Sommeil des bébés en crèche : un manque criant de données scientifiques
Une revue systématique publiée en juillet 2026 s’est penchée sur les méthodes utilisées dans les structures d’accueil pour favoriser le sommeil des jeunes enfants. Sur plus de 3 500 publications examinées, seules six études ont été retenues. Elles concernent 2 410 enfants de moins de cinq ans, mais aucune ne porte sur les nourrissons. Un constat qui souligne le manque de données scientifiques sur le sommeil des plus petits en collectivité.
Le sommeil joue un rôle essentiel dans le développement du jeune enfant. En crèche les professionnels doivent pourtant composer avec des rythmes différents tout en organisant les temps de repos dans un cadre collectif. Quelle place donner à la sieste ? Quelles pratiques peuvent faciliter l’endormissement ? Et faut-il adapter les temps de sommeil aux besoins individuels des enfants ?
Pour répondre à ces questions, des chercheurs ont effectué une revue systématique de la littérature scientifique consacrée aux interventions visant à favoriser le sommeil des enfants accueillis au sein des structures d’accueil du jeune enfant. Ils ont effectué des recherches dans plusieurs bases de données scientifiques.
Des données qui manquent chez les plus petits
Quatre études concernaient principalement des enfants âgés de trois ans et plus, une portait sur des enfants de 2 à 4 ans et une autre sur des enfants âgés de 1 à 2 ans. Aucune des études retenues ne concernait les nourrissons.
Sieste, musique et massage à l’étude
Les six études retenues ont évalué trois types de stratégies visant à favoriser le sommeil. Quatre se sont intéressées à la sieste imposée ou structurée, une à l’utilisation de la musique et une autre au massage avant le sommeil.
La sieste augmente le sommeil diurne
Les quatre études consacrées à la sieste imposée montrent globalement que cette organisation augmente le temps de sommeil pendant la journée.

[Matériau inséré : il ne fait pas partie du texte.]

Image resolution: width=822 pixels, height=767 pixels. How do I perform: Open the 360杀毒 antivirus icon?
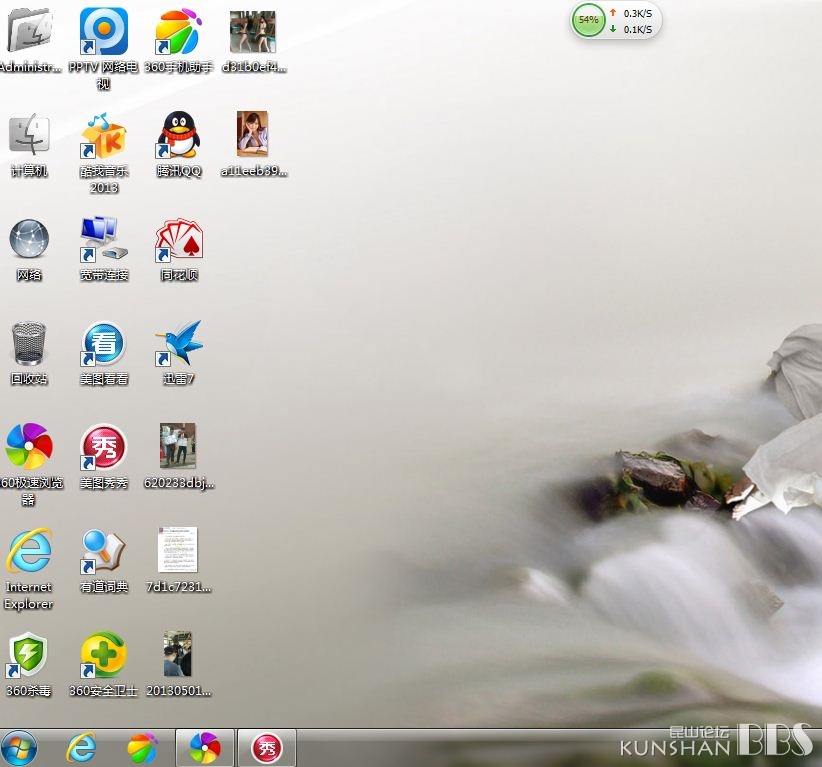point(29,655)
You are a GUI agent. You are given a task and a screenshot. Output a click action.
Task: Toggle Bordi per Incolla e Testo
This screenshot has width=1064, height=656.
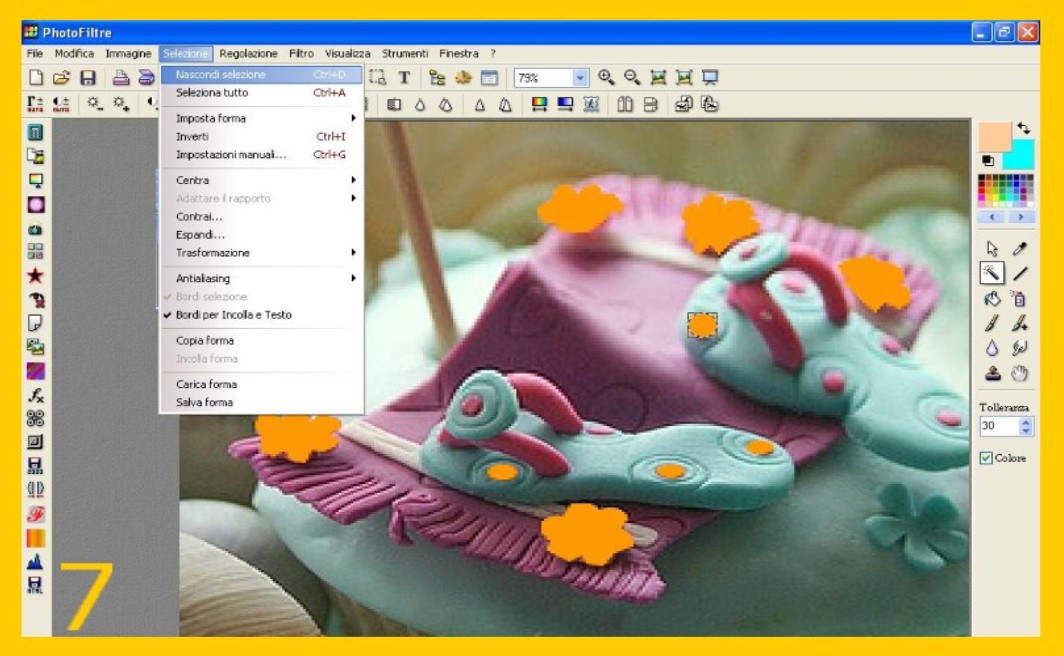point(233,315)
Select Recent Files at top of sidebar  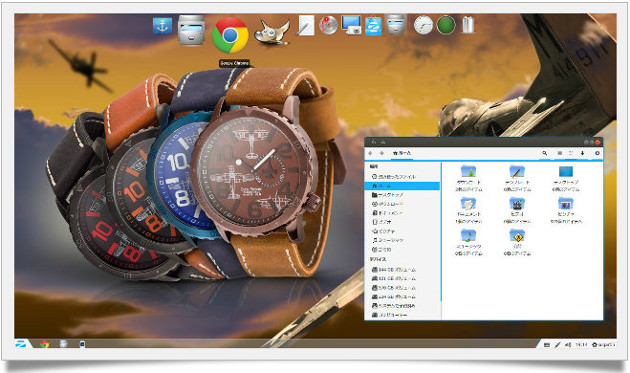[x=394, y=176]
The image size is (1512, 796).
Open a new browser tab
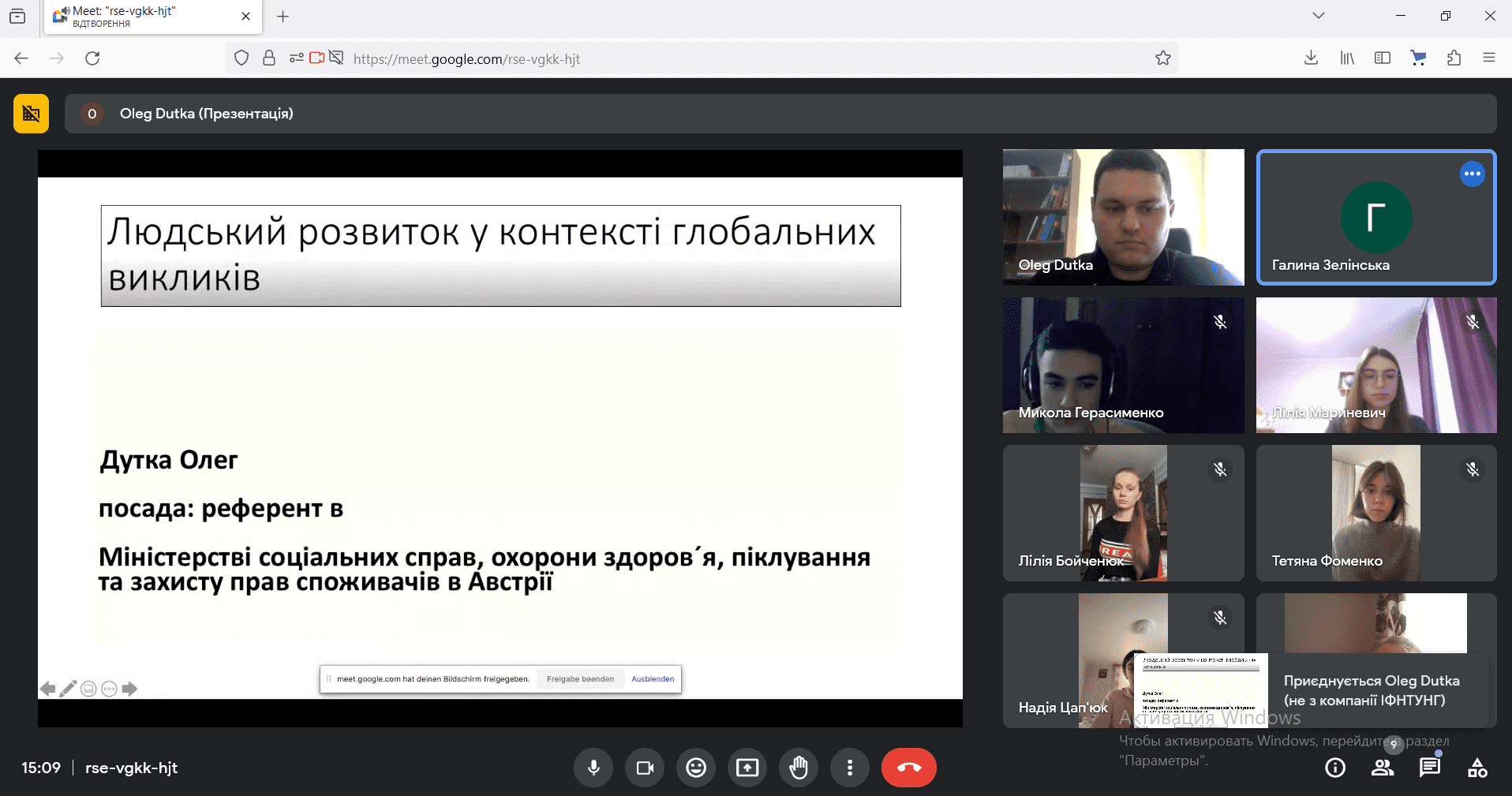tap(283, 17)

Autrement dit, lorsque les enfants disposent d’un temps de sieste organisé et sont encouragés à dormir durant cette période, ils dorment davantage durant la journée.
Mais dormir davantage l’après-midi ne signifie pas nécessairement dormir davantage sur l’ensemble des 24 heures. Une des études analysées montre en effet qu’une augmentation du sommeil diurne peut s’accompagner d’une diminution du sommeil nocturne.
Le temps de sommeil total peut ainsi rester stable ou même diminuer dans certaines situations. Pour les chercheurs, ce résultat rappelle que le sommeil diurne et le sommeil nocturne sont liés et doivent être considérés dans leur ensemble.
Musique et massage : des pistes à explorer
Deux autres études ont évalué des interventions destinées à faciliter l’endormissement. L’étude consacrée à la musique suggère qu’une intervention musicale peut réduire le temps nécessaire aux enfants pour s’endormir pendant la sieste. Une autre étude a évalué l’effet du massage avant le sommeil. Elle suggère également un endormissement plus rapide après cette intervention.
Ces résultats doivent toutefois être interprétés avec prudence. Une seule étude ayant évalué chacune de ces deux interventions, il n’est pas possible d’en tirer des conclusions générales sur leur efficacité.
Que faire lorsqu’un bébé ne dort pas en crèche ?
C’est justement la question à laquelle cette revue ne répond pas. Sur les six études retenues aucune n’a porté sur des nourrissons. Aucune donnée ne permet aujourd’hui de dire quelle organisation des temps de sommeil convient le mieux aux bébés accueillis en crèche, quelle durée de sieste serait optimale selon l’âge, ni comment ajuster les temps de repos à leurs besoins individuels. En l’absence de preuves spécifiques, l’observation de chaque enfant reste la seule boussole fiable.